#### [Job item]
Reproduce the text on disciple making from "How should a" up to and including "do in Christ.", substituting "local congregation" for "local church" throughout.

#### [Provided text]
***

Despite the great flurry of activity that marks our local church gatherings, we quite often fail to produce disciples who make disciples. That is, while the heart of the church’s mission is to make disciples (Matt 28:16–20), the work of our churches and the individuals who comprise a local church usually reflect a number of other missions: “good” missions for sure, but not His mission. The problem is that if we are not doing His mission, then we have meandered from being His assembly to being another kind of assembly that places another’s glory above God’s.
In one sense, every church will struggle with this dilemma until the LORD returns. There are no perfect gatherings for Christ now, and there will not be any until the new heavens and the new earth when the whole creation will reflect God’s glory as the waters fill the sea. However, in another sense our current weakness at making disciples ushers in a new opportunity to reveal His unfading strength: to walk by faith and enshrine Jesus as our hero—to borrow David Prince’s phrase. We reveal Jesus as sufficient for today’s problems by obeying His Word to show that even today we trust what Christ has provided for us now and in the last day. It is, more specifically, an opportunity to walk in faith with Christ by quickly and thoroughly reforming our disciple making motives and methods to more biblical models.
Ironically, with the best of intentions our current approaches to disciple making have relied too heavily on programs and past routines that “worked” to make disciples. Churches operated on an assumption of an exterior Christian America that most everyone they discipled already knew the basics, those who did not could be quickly told the basics and that a “normalization” of behaviors probably marked one as a disciple. As long as people who appeared to be Christian by their actions filled our churches, we have usually accepted that they are being discipled in Christ. They gave money, sat in the pews, dressed nicely, said the right things and never complained with the way things were. However, many of them were dying from the inside out. Some were genuinely saved but had no way to grow in Christ. Many of these carried the weight of their failure to behave perfectly, stumbling into human sorrow. Others, however, were not saved at all. Many of these misunderstood the gospel for an emphasis on a list of behaviors that also allowed pride to fill them and to draw them away from life in Christ. That is, the real fruit of being a part of Christ is being discipled so that we might make disciples. And, it is missing.
How should a local church respond to such? We have only one option: we must bring the Word of God to bear on every part of our lives. That’s it, and yet it is so much more than any man or church can bear alone. Bringing God’s Word to bear on everything we are and do is, however, something that any believer and any local church can do in Christ.
This commitment begins with the pastors or elders of a local church. Why must a pastor intensify, multiply and apply his interactions with the Scripture privately and publically? It is because we cannot grow in Christ and position ourselves to make disciples unless we, too, are being discipled to make disciples. Our personal walk in the Word also connects to our public ministry as one of the many applications of a deep, private time with God. The private walk with God “invades” the public walk in the church and in the world.
If the people cannot see the pastor’s public ministry as modeling what it means to wrestle privately with the Scriptures, it will hinder his people from digging deep into the Scriptures. If he won’t do it, why should they? While a pastor can always find an incredible video study with deep insights into the Bible, the pastor is called to let his own study and life with God to be a chief mechanism to prompt his people to follow Jesus by the Word and the Spirit. That is, the people need to see the gospel lived out before their lives by their pastor more than they need a perfect video presentation. If a pastor does not push himself to study the Scriptures deeply, to pray intensely and to share the gospel daily, then he is hindering not only his own spiritual life but also the lives of those in his care. Disciple making depends on real people genuinely pouring themselves on their own into the actual Scriptures. It does not rely on having the latest Bible study video or glossy book series. The people need to be shown what walking in these disciplines look like so that they can put on such in their own lives.

***

#### [Excerpted data]

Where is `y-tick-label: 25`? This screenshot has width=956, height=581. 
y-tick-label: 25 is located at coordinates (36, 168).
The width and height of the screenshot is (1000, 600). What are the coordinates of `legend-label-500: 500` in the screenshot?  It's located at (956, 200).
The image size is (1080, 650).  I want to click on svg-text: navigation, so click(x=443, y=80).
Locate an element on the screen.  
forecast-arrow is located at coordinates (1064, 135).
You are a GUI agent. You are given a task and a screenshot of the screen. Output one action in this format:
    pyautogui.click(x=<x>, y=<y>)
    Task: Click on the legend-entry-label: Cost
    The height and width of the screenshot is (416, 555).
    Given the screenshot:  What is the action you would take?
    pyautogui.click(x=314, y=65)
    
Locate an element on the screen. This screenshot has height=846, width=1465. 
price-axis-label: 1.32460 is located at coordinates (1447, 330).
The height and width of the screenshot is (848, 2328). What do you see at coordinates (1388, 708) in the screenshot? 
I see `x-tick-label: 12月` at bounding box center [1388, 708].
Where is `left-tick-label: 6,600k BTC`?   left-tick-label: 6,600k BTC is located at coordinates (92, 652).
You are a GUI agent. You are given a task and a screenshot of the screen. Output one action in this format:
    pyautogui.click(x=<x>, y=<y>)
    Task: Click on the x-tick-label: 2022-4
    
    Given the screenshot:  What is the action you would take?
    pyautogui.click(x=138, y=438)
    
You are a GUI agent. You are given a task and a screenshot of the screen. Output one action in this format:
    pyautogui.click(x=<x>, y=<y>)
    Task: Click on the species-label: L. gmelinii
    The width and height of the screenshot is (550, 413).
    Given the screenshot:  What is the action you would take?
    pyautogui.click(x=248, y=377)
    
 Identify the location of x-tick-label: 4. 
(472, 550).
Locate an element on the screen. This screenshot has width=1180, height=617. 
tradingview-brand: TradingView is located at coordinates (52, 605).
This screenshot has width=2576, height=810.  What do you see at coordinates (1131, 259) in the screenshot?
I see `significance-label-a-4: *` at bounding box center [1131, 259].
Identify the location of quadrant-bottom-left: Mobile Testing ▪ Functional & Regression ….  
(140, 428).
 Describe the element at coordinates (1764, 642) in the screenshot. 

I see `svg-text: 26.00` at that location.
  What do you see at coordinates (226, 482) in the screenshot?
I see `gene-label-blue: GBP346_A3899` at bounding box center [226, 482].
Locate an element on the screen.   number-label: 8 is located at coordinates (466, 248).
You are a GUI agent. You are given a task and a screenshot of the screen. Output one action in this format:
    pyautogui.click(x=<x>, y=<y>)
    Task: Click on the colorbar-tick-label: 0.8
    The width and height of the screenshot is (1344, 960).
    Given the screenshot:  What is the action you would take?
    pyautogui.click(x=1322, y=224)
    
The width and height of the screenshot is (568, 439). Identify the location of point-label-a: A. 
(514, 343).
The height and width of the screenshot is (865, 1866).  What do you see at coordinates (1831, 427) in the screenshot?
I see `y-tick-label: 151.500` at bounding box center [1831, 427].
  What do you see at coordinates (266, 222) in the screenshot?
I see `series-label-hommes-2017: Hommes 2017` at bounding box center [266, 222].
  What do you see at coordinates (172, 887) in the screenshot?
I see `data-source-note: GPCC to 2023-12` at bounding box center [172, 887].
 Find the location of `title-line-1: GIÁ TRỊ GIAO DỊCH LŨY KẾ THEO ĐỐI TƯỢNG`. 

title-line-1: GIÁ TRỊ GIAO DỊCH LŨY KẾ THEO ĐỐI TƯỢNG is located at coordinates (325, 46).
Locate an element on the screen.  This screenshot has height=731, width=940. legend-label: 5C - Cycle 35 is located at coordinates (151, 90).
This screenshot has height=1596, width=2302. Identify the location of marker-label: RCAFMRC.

***

#### [Written response]
How should a local congregation respond to such? We have only one option: we must bring the Word of God to bear on every part of our lives. That’s it, and yet it is so much more than any man or church can bear alone. Bringing God’s Word to bear on everything we are and do is, however, something that any believer and any local congregation can do in Christ.